PASSAGE PROVIDED: Begin
The origins of the mint julep are clouded and may never be definitively known. The first appearance of a mint julep in print came in a book by John Davis published in London in 1803, where it was described as "a dram of spirituous liquor that has mint steeped in it, taken by Virginians of a morning." However, Davis did not specify that bourbon was the spirit used. The mint julep originated in the southern United States, probably during the eighteenth century. U.S. Senator Henry Clay of Kentucky introduced the drink to Washington, D.C., at the Round Robin Bar in the famous Willard Hotel during his residence in the city. The term 'julep' is generally defined as a sweet drink, particularly one used as a vehicle for medicine. The word itself is derived from Arabic: ماء ورد Māʾ ward and Persian: گلاب Golâb, meaning rose water. Americans enjoyed not only bourbon based juleps during the nineteenth century, but also gin based juleps made with genever, an aged gin. However, bourbon based juleps have recently decisively eclipsed gin based juleps.
PASSAGE PROVIDED: End
GIVEN ENTRIES: Begin
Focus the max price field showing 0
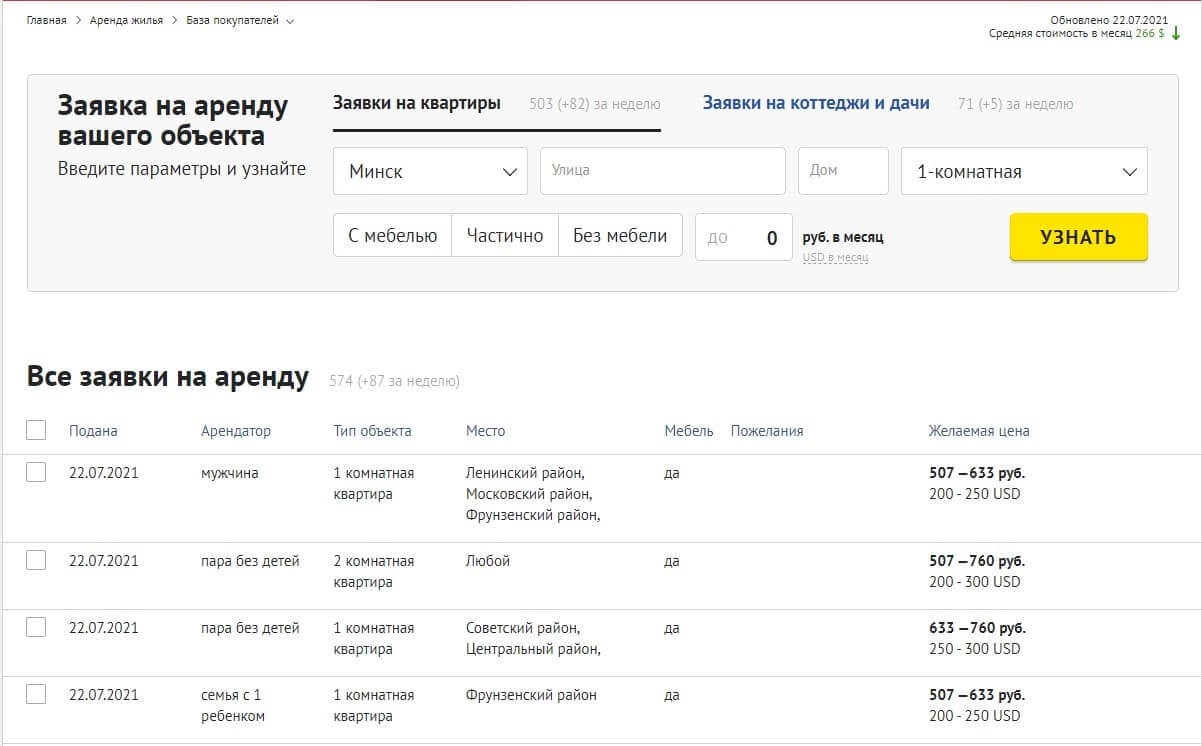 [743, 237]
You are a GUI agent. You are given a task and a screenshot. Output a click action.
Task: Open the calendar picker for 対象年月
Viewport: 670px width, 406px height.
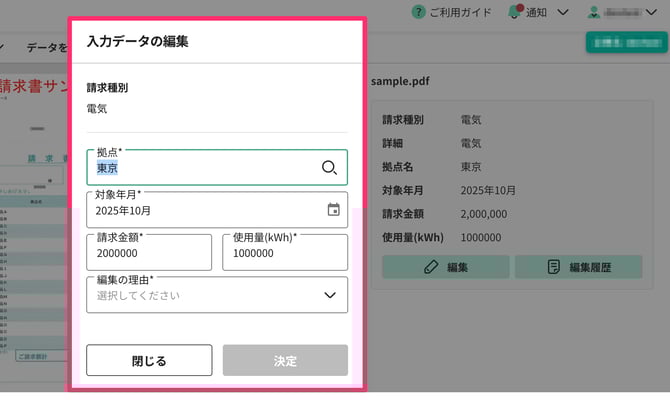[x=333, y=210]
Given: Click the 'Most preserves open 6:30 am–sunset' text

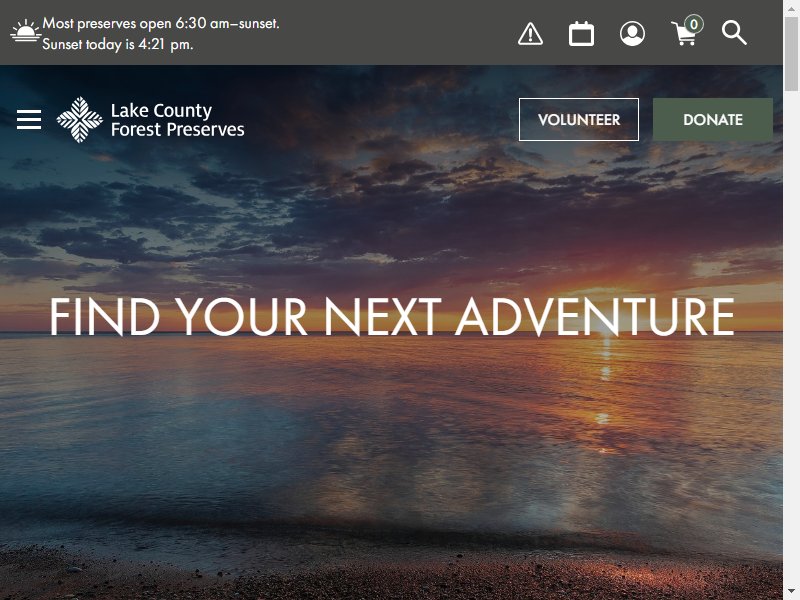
GIVEN ENTRIES: End
### TASKS FOR THIS EXERCISE
**a)** According to the passage on the mint julep, why does the 1803 description in John Davis's book not show that bourbon was the spirit in early juleps?
**b)** Write the next few sentences of the mint julep passage, starting after its final sentence.
The records play no part in the tasks.

### RESULTS IN ORDER
**a)** Davis described the drink only as "a dram of spirituous liquor that has mint steeped in it." He did not say which spirit was used, so his account does not establish that it was bourbon.

**b)**
The Kentucky Derby
The Kentucky Derby is a Grade I stakes race for three year-old Thoroughbred horses, held annually in Louisville, Kentucky, United States on the first Saturday in May, capping the two-week-long Kentucky Derby Festival and is widely considered the most prestigious horse race in the world. The race is one and a quarter miles (2 km) at Churchill Downs. Colts and geldings carry 126 pounds (57.2 kg) and fillies 121 pounds (54.9 kg). The race is known in the United States as "The Most Exciting Two Minutes in Sports" or "The Fastest Two Minutes in Sports" for its approximate duration, and is also called "The Run for the Roses" for the blanket of roses draped over the winner. It is the first leg of the United States Triple Crown of Thoroughbred Racing and is followed by the Preakness Stakes then the Belmont Stakes. The attendance at the Kentucky Derby ranks first in North America and usually surpasses the attendance of all other stakes races including the Preakness Stakes, Belmont Stakes and the Breeders' Cup.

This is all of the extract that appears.